> ASSIGNMENT: Copy out all of the entries exactly as they appear.

Records from a dataset
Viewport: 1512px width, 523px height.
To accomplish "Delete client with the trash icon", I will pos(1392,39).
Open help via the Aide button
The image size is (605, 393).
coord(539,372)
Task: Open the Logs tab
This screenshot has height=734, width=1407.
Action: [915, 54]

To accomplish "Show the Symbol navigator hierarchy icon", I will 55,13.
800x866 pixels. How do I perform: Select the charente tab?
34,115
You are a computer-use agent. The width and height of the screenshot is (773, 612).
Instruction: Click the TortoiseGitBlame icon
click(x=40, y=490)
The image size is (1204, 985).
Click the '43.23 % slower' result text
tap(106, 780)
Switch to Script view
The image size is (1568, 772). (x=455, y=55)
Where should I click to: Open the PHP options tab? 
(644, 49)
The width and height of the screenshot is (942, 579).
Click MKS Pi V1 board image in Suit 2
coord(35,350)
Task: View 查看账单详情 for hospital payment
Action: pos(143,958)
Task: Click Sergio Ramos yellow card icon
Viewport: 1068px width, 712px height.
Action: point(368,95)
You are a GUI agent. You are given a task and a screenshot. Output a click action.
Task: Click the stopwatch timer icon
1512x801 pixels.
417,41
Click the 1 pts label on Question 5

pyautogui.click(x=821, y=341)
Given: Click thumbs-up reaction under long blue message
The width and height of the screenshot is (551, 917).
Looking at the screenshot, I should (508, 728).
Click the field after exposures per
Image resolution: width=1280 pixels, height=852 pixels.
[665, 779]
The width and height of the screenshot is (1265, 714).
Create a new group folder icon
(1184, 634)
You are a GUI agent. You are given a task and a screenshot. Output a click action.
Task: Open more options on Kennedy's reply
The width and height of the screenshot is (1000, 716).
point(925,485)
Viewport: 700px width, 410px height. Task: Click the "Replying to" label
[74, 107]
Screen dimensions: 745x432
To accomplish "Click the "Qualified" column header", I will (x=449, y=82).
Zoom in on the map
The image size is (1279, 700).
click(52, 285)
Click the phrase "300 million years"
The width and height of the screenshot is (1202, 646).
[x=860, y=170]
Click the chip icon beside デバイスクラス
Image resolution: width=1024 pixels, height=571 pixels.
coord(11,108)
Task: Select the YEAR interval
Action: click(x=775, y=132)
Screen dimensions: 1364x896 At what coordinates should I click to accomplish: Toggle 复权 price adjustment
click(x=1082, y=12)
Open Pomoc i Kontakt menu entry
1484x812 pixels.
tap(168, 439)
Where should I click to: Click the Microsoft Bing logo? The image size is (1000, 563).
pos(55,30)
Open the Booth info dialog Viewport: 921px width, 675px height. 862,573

> ANSWER TO THE EXERCISE:
Viewport: 1512px width, 523px height.
To accomplish "Delete client with the trash icon", I will pos(1392,39).
Open help via the Aide button
The image size is (605, 393).
coord(539,372)
Task: Open the Logs tab
This screenshot has height=734, width=1407.
Action: [915, 54]

To accomplish "Show the Symbol navigator hierarchy icon", I will 55,13.
800x866 pixels. How do I perform: Select the charente tab?
34,115
You are a computer-use agent. The width and height of the screenshot is (773, 612).
Instruction: Click the TortoiseGitBlame icon
click(x=40, y=490)
The image size is (1204, 985).
Click the '43.23 % slower' result text
tap(106, 780)
Switch to Script view
The image size is (1568, 772). (x=455, y=55)
Where should I click to: Open the PHP options tab? 
(644, 49)
The width and height of the screenshot is (942, 579).
Click MKS Pi V1 board image in Suit 2
coord(35,350)
Task: View 查看账单详情 for hospital payment
Action: pos(143,958)
Task: Click Sergio Ramos yellow card icon
Viewport: 1068px width, 712px height.
Action: point(368,95)
You are a GUI agent. You are given a task and a screenshot. Output a click action.
Task: Click the stopwatch timer icon
1512x801 pixels.
417,41
Click the 1 pts label on Question 5

pyautogui.click(x=821, y=341)
Given: Click thumbs-up reaction under long blue message
The width and height of the screenshot is (551, 917).
Looking at the screenshot, I should (508, 728).
Click the field after exposures per
Image resolution: width=1280 pixels, height=852 pixels.
[665, 779]
The width and height of the screenshot is (1265, 714).
Create a new group folder icon
(1184, 634)
You are a GUI agent. You are given a task and a screenshot. Output a click action.
Task: Open more options on Kennedy's reply
The width and height of the screenshot is (1000, 716).
point(925,485)
Viewport: 700px width, 410px height. Task: Click the "Replying to" label
[74, 107]
Screen dimensions: 745x432
To accomplish "Click the "Qualified" column header", I will (x=449, y=82).
Zoom in on the map
The image size is (1279, 700).
click(52, 285)
Click the phrase "300 million years"
The width and height of the screenshot is (1202, 646).
[x=860, y=170]
Click the chip icon beside デバイスクラス
Image resolution: width=1024 pixels, height=571 pixels.
coord(11,108)
Task: Select the YEAR interval
Action: click(x=775, y=132)
Screen dimensions: 1364x896 At what coordinates should I click to accomplish: Toggle 复权 price adjustment
click(x=1082, y=12)
Open Pomoc i Kontakt menu entry
1484x812 pixels.
tap(168, 439)
Where should I click to: Click the Microsoft Bing logo? The image size is (1000, 563).
pos(55,30)
Open the Booth info dialog Viewport: 921px width, 675px height. 862,573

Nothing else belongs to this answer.